RECORDS PROVIDED
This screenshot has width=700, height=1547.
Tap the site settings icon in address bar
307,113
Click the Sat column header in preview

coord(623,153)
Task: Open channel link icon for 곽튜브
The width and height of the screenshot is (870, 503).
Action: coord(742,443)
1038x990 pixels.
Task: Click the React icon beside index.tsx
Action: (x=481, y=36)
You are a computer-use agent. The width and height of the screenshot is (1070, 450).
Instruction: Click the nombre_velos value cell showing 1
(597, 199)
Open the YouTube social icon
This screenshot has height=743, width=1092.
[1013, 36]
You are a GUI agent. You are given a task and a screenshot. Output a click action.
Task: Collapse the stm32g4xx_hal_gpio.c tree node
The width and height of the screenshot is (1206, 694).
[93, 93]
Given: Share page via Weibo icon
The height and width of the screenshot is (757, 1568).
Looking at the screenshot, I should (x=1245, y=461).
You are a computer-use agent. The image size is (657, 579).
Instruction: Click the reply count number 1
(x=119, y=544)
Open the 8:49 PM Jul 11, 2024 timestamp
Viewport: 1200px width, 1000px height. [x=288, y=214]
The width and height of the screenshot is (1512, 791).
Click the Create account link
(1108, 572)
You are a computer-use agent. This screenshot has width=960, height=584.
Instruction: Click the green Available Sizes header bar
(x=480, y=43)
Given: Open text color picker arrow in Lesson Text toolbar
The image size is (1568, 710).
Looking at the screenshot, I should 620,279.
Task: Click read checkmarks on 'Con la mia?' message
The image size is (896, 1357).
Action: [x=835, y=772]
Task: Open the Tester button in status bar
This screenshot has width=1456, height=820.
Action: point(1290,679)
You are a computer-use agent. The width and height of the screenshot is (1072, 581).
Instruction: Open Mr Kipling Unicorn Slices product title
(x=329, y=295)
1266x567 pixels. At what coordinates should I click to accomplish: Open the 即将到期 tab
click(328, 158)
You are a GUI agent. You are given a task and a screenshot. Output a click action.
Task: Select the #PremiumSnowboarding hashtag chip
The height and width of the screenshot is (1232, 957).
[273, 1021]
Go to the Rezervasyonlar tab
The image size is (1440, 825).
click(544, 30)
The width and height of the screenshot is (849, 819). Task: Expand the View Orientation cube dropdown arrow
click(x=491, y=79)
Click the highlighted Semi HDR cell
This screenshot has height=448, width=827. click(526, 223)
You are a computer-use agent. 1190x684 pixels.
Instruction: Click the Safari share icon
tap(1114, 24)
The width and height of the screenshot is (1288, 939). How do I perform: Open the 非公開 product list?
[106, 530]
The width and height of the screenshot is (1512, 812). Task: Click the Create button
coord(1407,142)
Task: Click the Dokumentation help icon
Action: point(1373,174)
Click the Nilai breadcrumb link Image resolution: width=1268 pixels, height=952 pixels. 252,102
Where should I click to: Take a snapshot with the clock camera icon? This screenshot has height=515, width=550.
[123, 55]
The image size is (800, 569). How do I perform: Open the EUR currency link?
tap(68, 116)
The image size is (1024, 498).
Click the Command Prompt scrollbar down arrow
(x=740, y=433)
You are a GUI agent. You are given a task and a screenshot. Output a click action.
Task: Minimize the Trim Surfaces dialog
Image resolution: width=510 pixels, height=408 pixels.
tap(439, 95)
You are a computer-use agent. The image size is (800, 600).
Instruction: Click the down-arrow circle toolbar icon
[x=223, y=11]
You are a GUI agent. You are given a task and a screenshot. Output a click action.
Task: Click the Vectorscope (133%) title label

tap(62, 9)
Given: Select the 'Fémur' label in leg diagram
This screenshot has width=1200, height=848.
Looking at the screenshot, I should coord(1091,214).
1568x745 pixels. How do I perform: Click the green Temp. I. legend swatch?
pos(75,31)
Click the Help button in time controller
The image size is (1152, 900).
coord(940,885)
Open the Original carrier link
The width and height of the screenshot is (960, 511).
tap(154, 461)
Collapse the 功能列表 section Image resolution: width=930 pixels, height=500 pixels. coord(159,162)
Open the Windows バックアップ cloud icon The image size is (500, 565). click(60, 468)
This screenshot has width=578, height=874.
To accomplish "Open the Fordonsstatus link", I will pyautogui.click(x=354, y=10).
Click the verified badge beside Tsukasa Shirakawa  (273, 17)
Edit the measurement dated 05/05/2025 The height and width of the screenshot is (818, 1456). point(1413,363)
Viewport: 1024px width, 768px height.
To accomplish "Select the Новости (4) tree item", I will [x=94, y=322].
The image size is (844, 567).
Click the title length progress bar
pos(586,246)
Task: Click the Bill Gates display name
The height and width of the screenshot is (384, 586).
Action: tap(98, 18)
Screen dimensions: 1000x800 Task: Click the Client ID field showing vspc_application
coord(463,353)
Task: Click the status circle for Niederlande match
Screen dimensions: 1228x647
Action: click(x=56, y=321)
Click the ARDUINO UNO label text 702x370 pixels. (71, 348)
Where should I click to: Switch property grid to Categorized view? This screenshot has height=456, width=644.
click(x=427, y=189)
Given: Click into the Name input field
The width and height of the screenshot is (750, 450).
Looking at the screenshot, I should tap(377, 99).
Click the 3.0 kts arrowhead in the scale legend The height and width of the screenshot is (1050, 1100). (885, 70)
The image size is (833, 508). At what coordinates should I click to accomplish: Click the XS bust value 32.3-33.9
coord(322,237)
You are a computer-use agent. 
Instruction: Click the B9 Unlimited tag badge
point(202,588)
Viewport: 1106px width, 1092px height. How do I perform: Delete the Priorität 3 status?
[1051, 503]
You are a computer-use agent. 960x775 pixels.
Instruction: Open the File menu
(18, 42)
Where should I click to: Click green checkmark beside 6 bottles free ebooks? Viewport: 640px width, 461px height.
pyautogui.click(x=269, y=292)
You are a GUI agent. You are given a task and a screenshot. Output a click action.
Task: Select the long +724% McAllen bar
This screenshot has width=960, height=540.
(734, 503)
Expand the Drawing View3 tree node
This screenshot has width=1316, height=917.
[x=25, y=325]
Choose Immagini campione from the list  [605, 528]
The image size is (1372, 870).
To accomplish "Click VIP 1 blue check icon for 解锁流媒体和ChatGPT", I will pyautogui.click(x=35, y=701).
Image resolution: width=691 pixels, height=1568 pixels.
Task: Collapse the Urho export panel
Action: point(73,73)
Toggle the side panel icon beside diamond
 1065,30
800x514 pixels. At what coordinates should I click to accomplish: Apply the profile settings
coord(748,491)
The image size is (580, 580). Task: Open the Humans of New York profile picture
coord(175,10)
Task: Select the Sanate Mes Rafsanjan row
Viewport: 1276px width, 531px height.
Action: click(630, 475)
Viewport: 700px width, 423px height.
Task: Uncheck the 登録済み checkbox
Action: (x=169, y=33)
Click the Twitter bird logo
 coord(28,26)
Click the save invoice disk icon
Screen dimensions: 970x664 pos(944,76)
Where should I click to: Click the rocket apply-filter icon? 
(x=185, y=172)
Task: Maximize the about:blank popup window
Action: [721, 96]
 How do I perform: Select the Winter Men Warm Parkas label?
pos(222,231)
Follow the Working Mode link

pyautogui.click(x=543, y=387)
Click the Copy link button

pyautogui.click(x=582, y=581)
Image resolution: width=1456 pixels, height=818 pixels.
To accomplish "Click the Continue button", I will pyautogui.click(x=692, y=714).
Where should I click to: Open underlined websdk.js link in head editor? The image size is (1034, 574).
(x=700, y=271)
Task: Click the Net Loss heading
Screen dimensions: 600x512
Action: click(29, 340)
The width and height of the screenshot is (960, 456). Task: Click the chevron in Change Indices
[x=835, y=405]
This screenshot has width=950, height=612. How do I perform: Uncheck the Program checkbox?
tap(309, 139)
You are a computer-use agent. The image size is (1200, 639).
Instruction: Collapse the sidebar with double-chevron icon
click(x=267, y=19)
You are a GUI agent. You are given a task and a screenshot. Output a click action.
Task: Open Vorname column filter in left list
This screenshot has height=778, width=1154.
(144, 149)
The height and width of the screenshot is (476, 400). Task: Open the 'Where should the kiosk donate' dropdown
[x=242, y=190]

TO DO
Within the records, tally every line that contains the word "text". Only the resulting number should be given.

RESULT BELOW
2